3 'yes' in that fq_codel and cake already make this fantastic without a special carve out. However, I don't think it'd be remotely difficult to do some dedicated capacity on the WAN via voip vlan subnet also. ie, 1G link, have all the '192.168.1.0/24' users in a 900M htb and then '192.168.2.0/24 aka voip' in a 40M htb.

a 'pro' integrator could pull this off reasonably well.

2 data retention is LTS/LTS2 IMO.

moeller0 commented 1 month ago

My use case here was that an operator might see a chart that said something like "this is a popular service by data volume but latency to this services is above the norm" sort of stuff.
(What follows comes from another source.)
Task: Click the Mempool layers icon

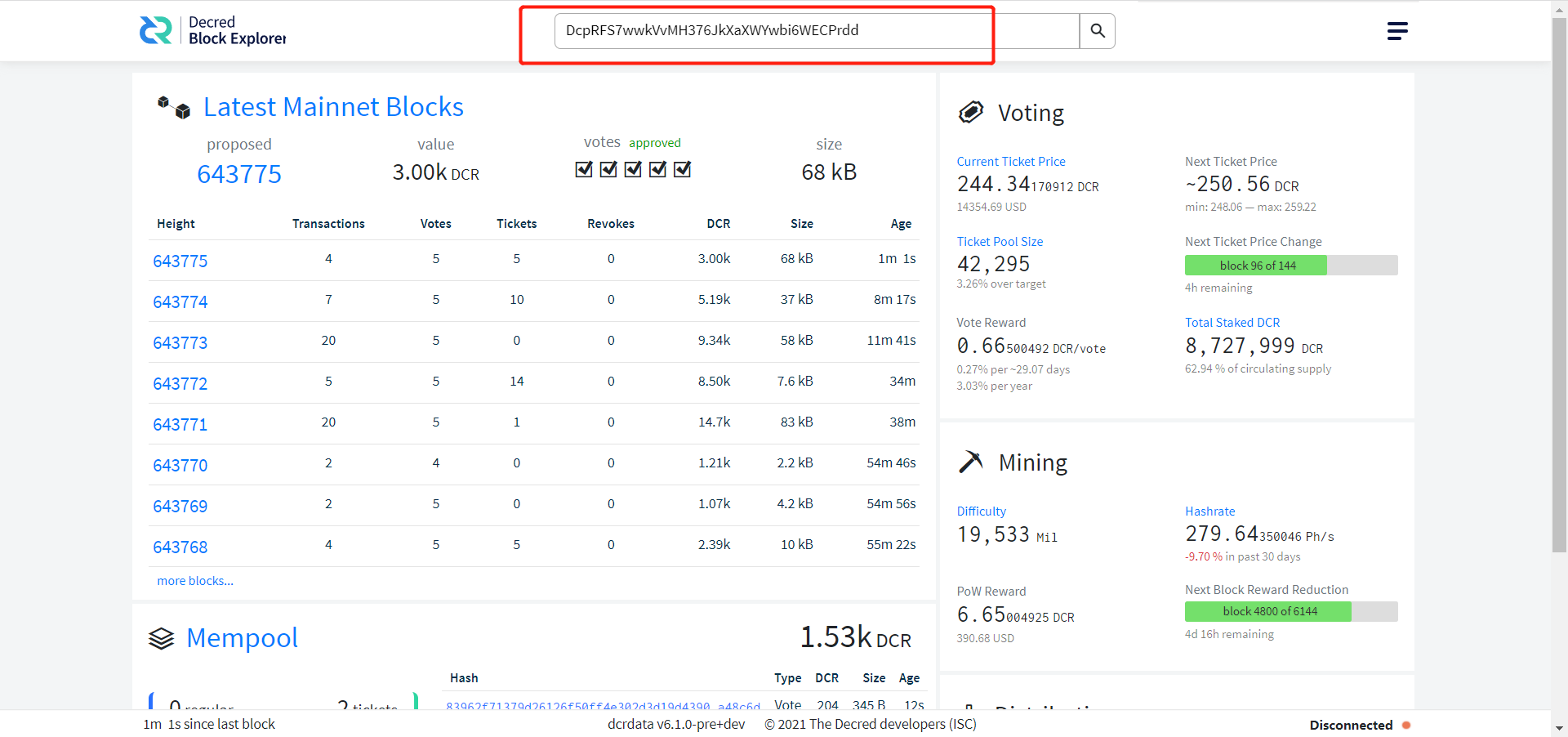Action: pos(162,638)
Might help make the decision to upgrade the primary connectivity vs order transit to an IX to peer for example.

This is IMHO a much better justification for doing that than to snitch on users... (that is, this is something an ISP could do pro-actively in an attempt to improve the quality of experience for everyone, while the )social media thing is something that might work only after being contracted to do so, at least that is my gut feeling.

3 'yes' in that fq_codel and cake already make this fantastic without a special carve out. However, I don't think it'd be remotely difficult to do some dedicated capacity on the WAN via voip vlan subnet also. ie, 1G link, have all the '192.168.1.0/24' users in a 900M htb and then '192.168.2.0/24 aka voip' in a 40M htb.

Even easier, just keep re-mark all DSCPs that cake would steer into the highest priority class except VoIP (assuming VoIP can be easily identified) and in the diffserv3 diffserv4 or diffserv8 modes cake will give this a bounded priority.

syadnom commented 1 month ago

voip isn't as easy to detect these days if it's not a desk phone speaking direct sip. lots of stuff is tunneled. I tunnel all voip through tunnels and on non-standard ports for example.

much easier if you have a separate subnet for phones.

however, sip inside a tunnel doesn't behave much different than bare sip as far as a shaper is concerned. it's still small steady flows.